Monday, August 23, 2010

Getting Dragged at a Barrel Race

Kelly got dragged at our first barrel race. It was my biggest fear—falling and getting caught up in the stirrup and being dragged. I was on the bleachers inside the indoor arena when it happened. I can’t stay with her by the gate. I’m a nervous mommy. I’m going to make the kid a nervous wreck:

“Okay, let’s review. What do you do if a horse bucks?”

She recites what I told her to do in a bored tone.

“What do you do if a horse rears?” (I think by saying “a horse” and not using Bullet’s actual name, I won’t put it into her head that this could potentially happen but I want her to know what to do if it does.)

More monotone repeating.

“What do you do if a horse bolts?”

She rolls her eyes.

“Stop rolling your eyes! These are emergency procedures that every rider should know!”

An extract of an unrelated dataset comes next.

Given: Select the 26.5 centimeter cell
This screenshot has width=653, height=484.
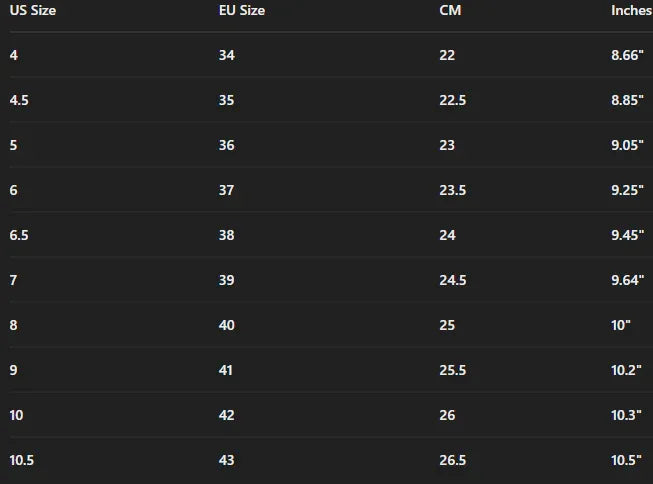Looking at the screenshot, I should [452, 460].
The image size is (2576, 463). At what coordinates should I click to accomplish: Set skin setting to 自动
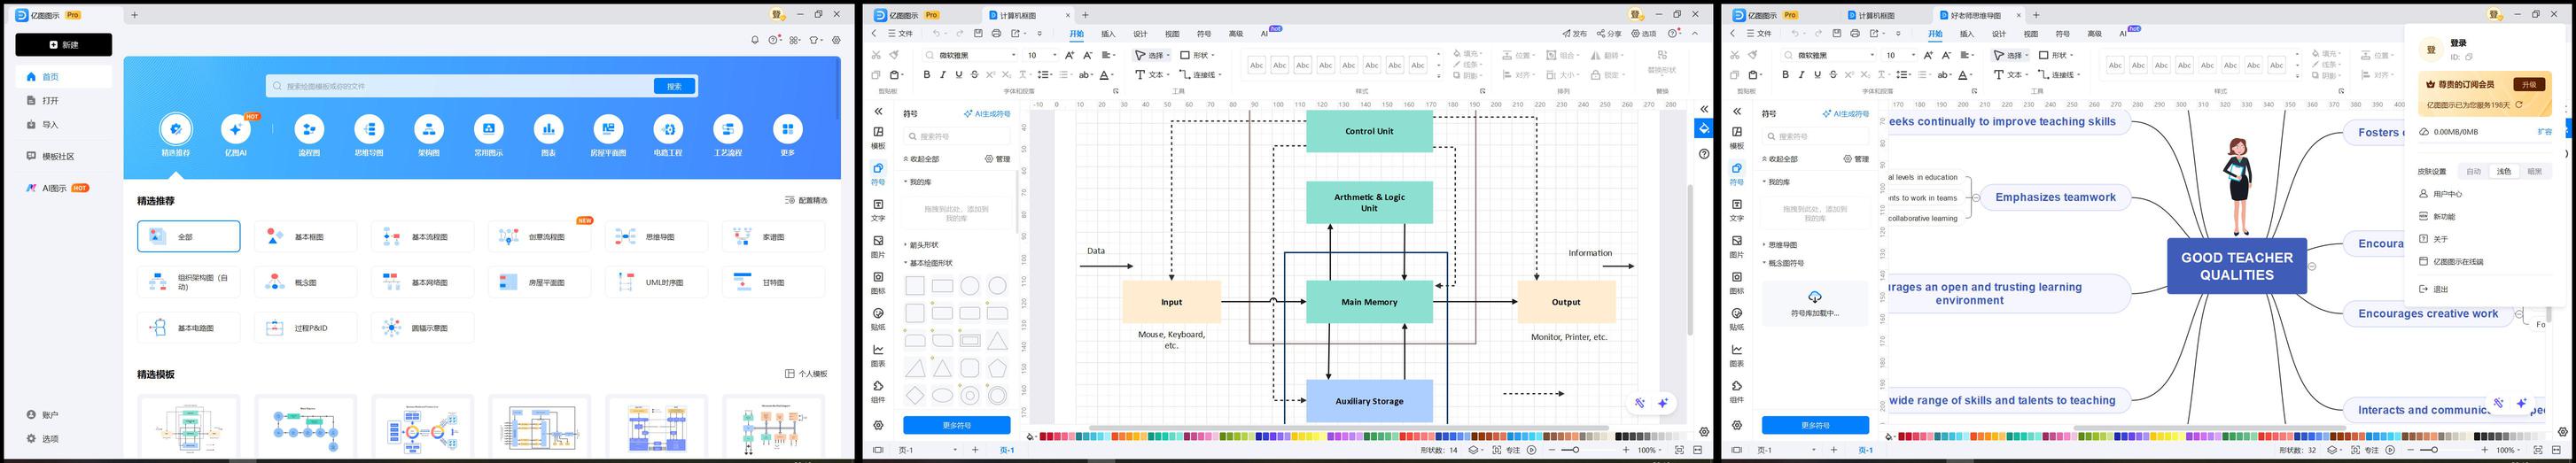pos(2473,172)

I continue. “Now shut up. What if you fall and your foot gets caught in the stirrup and he drags you?”

Once she gives me the proper answers, I slap said horse (Bullet) on the rump and say, “Okay then! You’re good to go!”

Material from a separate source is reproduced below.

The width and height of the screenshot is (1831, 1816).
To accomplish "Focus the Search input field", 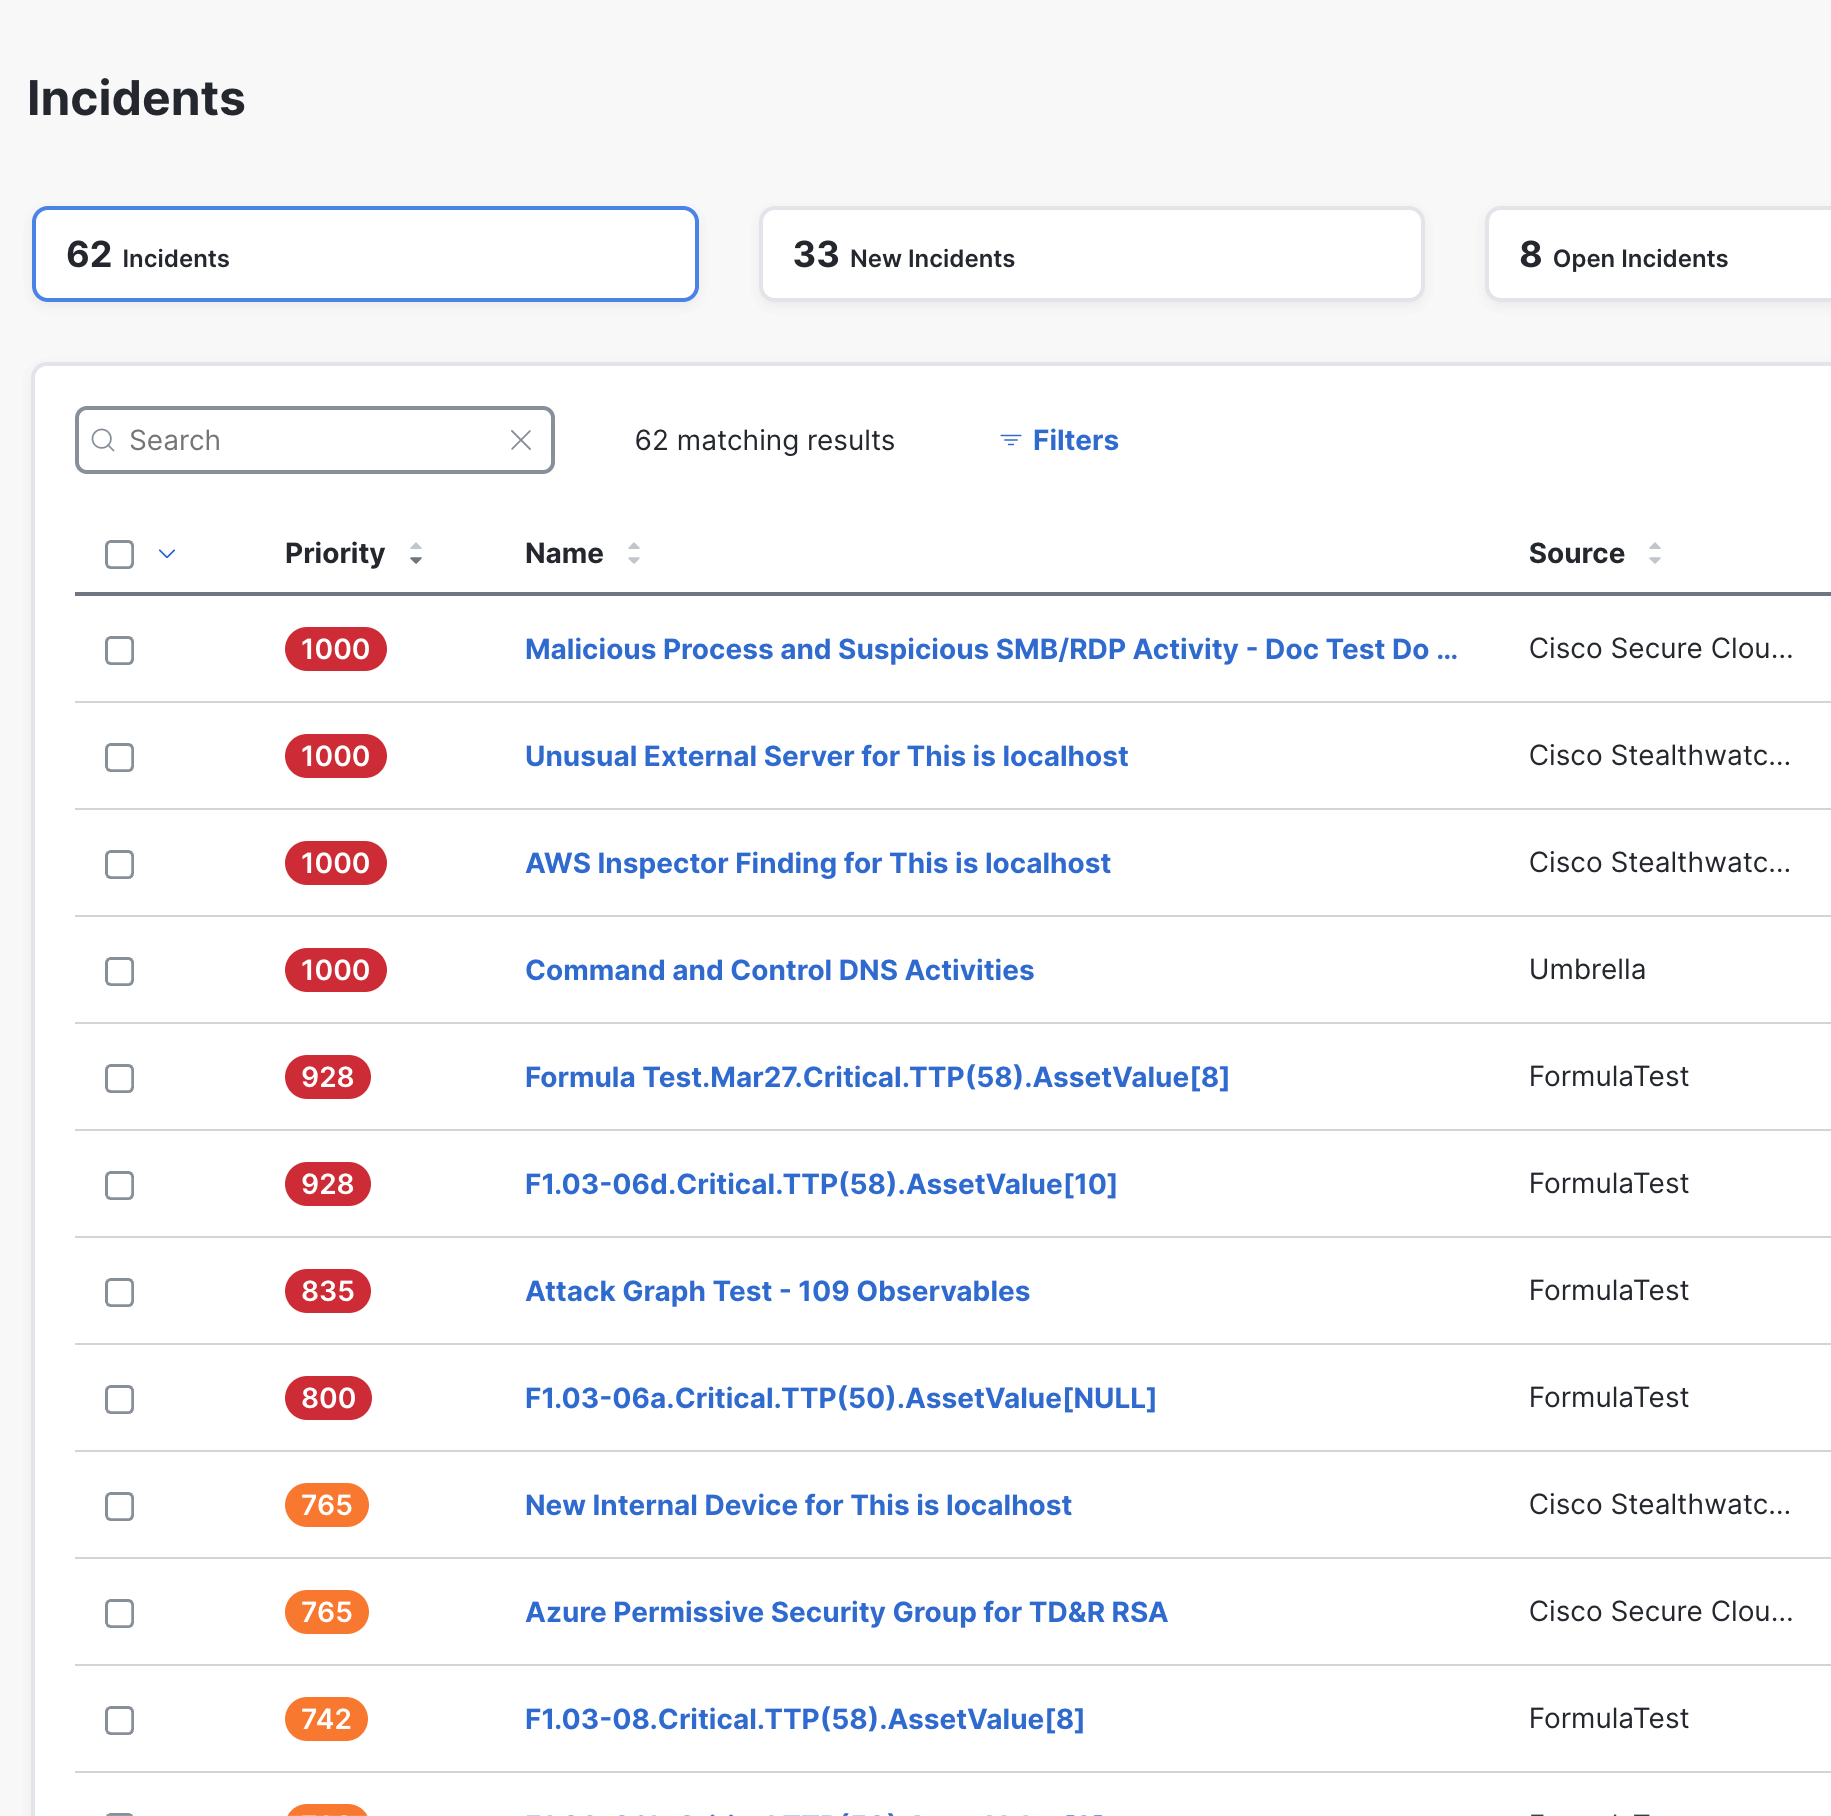I will (310, 440).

Doesn’t mean I stop worrying. One time we were at a race and I confided in the mother sitting next to me that I was nervous. She leaned over conspiratorially and asked, “Would you like a tranquilizer?” I was flabbergasted. Truth be told, nowadays I have gotten worse and I’d probably take one. Either that or some good old fashioned pot if I smoked it.

That’s why Kurt was out in the warm-up area with her. Let him do the dirty work. He thinks I’m overboard anyway. I felt my blood get hot like I was getting ready to run. When they called her name, I stood up and turned on the camera. The thing I was worrying about was Bullet acting up at the gate. He has a history of that with me. Trying to whirl around. Getting a little light on the front end. But he hasn’t done it with Kelly. They’re a good team. He knows she’s his herd leader and he has confidence in her. Me, he knows I’m scared. As in I’m 50-years-old now and I haven’t ridden regularly for a long time so I’m very weak and all I keep thinking is, if my horse throws out a little buck or jumps sideways, I’m a goner. Therefore Bullet has no confidence in me and when I try to calm him down, he says no way.

He entered the gate with no problem. Whew. They raced to the first barrel and I thought, “This is good.” He went a little past it but she stopped him and turned. All of a sudden, he disappeared from the camera lens. It looked like he’d dropped right into a hole. Boom! Gone! I looked up. He’d fallen down! Right on Kelly’s leg! When he scrambled back up, her foot was caught in the stirrup and he dragged her! I ran down the bleachers and hopped over the vinyl fence or through it, I don’t know. Kurt said I broke the fence. All you see on the video are big halogen lights on the ceiling jerking around and dirt flying by. And me crying, “Oh! Oh!” That’s when he was dragging her. She bounced like a rag doll being pulled in the dirt by a little girl with a thumb in her mouth.

Luckily, after a few strides, she somehow fell free. I think I was kneeling in the dirt helping her up and saying, “Are you okay? You’re okay! Are you okay?” before Bullet, the racehorse, even reached Kurt at the gate. That’s how fast I ran. Kelly jumped up and the audience applauded. She wasn’t hurt; just shook up. She was bawling out of shock but she was okay. Bullet was also okay. We walked back to the trailer, giggling now, giddy with relief, reviewing what happened.

“Did he trip? Was he on the right lead?” And “Did you turn over on your belly like I told you to?”


“Kelly! What about the emergency maneuvers?!”

I brushed the dirt off her back and she readjusted her helmet. Then she wanted to get on. I didn’t know if she was going to be scared to get back on him or not but she didn’t blink an eye. In fact, she was mad she couldn’t make another run. And she was a little high. I think she felt proud that she escaped unscathed and was enjoying the attention from everyone asking if she was okay, kind of like a war hero back from battle.

My father, when I told him the story that night, threatened me with my life. Said if anything ever happened to Kelly he was going to kill me and berated me for getting her involved in such a dangerous sport. I said, “Where were you when I was a kid?” He said, “Horses were slower back then…” I suspect he had tranquilizers.